_Task objective_
Your task is to copy each line of the records that includes the string "agent".

_Records for this task_

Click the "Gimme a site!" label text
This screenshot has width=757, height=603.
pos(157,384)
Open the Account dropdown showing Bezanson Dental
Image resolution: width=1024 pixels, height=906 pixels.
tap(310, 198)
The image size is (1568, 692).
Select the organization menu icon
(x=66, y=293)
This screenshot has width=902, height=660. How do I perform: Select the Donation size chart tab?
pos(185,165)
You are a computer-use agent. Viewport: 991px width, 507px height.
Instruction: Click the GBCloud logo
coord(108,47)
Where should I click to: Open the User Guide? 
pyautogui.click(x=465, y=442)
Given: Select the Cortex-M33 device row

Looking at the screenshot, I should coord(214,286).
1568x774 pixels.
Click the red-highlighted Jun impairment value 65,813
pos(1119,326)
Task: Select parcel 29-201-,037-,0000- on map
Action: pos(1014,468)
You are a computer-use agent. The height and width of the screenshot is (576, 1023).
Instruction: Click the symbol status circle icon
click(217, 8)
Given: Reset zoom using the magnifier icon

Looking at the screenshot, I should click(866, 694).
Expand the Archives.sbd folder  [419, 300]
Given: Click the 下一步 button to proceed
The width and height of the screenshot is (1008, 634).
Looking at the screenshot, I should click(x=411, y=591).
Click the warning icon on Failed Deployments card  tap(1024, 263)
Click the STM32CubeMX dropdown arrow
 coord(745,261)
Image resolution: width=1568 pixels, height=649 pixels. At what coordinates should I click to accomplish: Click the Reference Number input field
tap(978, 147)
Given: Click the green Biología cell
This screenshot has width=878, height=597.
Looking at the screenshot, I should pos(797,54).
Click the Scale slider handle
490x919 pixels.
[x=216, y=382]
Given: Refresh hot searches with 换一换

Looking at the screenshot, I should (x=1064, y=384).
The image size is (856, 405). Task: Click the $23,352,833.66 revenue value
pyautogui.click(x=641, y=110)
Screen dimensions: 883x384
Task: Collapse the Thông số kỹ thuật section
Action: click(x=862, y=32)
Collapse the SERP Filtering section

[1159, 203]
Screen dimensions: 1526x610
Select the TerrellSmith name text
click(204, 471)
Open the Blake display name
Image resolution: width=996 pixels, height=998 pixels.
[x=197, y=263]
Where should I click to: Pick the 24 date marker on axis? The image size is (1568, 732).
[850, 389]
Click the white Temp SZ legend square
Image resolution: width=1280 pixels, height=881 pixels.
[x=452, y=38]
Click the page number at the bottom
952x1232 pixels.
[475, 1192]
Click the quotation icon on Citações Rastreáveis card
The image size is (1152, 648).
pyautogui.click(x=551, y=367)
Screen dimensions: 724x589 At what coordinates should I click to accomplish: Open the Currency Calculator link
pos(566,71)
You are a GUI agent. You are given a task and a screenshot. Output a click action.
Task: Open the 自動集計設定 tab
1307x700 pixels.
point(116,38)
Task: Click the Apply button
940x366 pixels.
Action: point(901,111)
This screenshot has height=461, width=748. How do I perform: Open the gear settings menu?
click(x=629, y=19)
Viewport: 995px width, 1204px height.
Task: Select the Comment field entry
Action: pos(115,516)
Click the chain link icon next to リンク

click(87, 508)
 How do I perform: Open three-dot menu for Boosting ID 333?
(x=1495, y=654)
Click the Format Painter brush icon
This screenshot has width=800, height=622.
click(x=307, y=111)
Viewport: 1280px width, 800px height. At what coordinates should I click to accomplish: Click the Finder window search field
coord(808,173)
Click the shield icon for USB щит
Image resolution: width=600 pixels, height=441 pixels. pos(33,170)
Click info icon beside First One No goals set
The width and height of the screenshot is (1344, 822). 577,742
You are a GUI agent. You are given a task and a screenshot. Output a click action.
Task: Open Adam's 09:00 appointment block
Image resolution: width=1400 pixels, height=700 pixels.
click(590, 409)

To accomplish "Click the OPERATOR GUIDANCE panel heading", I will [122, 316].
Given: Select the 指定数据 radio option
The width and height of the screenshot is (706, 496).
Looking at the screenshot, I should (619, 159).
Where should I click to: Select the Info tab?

_Written reply_
You are a computer-use agent. Viewport: 991px width, 507px height.
You are a computer-use agent. The height and width of the screenshot is (576, 1023).
You are a GUI agent. You are given a task and a screenshot. Output a click action.
You are a GUI agent. You are given a task and a screenshot. Output a click action.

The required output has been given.